§ What you will do: Copy each line below in which the string "value" occurs.

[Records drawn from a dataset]
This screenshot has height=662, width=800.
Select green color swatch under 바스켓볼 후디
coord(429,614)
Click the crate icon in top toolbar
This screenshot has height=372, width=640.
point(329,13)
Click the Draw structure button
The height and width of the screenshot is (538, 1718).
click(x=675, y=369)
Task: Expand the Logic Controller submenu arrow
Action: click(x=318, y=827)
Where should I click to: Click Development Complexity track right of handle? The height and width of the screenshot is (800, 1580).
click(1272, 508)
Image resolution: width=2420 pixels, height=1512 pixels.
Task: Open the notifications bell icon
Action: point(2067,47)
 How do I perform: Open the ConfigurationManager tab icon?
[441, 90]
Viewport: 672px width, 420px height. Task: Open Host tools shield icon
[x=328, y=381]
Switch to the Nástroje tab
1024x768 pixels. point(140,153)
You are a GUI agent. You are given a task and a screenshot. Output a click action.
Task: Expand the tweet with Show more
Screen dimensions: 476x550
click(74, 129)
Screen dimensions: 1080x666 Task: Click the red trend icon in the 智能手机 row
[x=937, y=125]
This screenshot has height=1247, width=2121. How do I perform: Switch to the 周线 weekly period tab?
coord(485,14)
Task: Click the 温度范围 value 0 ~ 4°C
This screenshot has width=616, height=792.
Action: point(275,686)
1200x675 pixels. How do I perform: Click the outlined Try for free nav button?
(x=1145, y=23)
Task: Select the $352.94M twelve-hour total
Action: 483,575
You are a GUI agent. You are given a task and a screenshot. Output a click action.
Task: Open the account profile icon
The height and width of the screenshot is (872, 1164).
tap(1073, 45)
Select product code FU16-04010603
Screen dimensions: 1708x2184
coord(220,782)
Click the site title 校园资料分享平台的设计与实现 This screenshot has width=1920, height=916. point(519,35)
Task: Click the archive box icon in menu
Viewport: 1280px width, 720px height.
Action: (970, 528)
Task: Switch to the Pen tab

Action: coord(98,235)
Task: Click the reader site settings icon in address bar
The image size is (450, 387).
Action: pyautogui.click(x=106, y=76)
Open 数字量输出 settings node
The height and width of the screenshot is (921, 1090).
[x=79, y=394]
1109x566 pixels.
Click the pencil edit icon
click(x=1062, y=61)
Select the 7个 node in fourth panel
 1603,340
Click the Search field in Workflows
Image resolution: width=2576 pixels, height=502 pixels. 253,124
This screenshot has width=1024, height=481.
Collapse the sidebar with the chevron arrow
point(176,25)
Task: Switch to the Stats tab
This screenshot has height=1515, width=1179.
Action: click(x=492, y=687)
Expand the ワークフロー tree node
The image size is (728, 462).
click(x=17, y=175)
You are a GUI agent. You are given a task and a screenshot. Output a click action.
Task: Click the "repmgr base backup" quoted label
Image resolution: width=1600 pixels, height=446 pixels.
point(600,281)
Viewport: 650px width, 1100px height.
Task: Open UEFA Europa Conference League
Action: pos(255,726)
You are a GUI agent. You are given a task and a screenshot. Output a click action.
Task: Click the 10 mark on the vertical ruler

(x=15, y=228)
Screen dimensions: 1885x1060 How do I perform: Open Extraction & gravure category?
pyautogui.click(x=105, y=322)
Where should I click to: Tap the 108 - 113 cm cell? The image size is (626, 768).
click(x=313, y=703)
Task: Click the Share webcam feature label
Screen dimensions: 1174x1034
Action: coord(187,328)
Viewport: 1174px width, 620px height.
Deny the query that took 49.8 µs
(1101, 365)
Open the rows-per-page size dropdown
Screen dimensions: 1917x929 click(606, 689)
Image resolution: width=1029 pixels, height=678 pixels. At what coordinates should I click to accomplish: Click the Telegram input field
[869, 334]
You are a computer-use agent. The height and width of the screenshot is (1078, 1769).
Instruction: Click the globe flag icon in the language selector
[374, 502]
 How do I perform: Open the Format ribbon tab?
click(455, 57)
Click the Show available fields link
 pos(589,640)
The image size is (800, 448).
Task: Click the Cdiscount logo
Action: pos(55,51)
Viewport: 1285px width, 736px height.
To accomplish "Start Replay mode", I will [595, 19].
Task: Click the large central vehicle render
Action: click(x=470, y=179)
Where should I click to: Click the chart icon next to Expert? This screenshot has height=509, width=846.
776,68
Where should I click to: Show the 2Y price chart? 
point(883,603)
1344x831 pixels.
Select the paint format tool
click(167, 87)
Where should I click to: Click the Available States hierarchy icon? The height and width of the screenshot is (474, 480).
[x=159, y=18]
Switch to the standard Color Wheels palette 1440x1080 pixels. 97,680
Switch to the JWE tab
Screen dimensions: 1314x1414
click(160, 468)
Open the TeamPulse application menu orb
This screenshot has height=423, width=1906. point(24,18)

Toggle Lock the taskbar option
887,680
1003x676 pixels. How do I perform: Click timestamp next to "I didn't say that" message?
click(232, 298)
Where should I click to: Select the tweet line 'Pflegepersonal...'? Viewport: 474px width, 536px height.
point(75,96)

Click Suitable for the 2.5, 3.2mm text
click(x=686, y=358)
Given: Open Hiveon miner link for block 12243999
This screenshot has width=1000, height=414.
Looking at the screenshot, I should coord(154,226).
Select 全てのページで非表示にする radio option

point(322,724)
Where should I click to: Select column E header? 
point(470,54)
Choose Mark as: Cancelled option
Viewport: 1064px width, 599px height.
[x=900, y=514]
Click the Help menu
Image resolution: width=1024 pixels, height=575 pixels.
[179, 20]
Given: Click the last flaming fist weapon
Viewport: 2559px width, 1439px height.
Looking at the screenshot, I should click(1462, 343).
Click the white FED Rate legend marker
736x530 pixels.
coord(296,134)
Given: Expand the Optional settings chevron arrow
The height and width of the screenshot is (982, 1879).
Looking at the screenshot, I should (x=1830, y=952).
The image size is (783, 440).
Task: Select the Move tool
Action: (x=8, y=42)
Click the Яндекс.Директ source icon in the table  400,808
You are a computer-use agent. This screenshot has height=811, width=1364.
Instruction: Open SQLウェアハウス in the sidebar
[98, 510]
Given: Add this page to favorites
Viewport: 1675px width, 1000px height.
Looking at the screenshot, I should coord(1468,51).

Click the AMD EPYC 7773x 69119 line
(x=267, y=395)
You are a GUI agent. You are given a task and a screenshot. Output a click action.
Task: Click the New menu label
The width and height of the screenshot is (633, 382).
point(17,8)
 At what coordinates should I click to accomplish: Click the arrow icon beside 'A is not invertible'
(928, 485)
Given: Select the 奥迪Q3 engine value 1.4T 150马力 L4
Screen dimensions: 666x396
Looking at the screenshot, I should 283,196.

§ Worked solution:
Task: Click the 温度范围 value 0 ~ 4°C
Given: Select the 奥迪Q3 engine value 1.4T 150马力 L4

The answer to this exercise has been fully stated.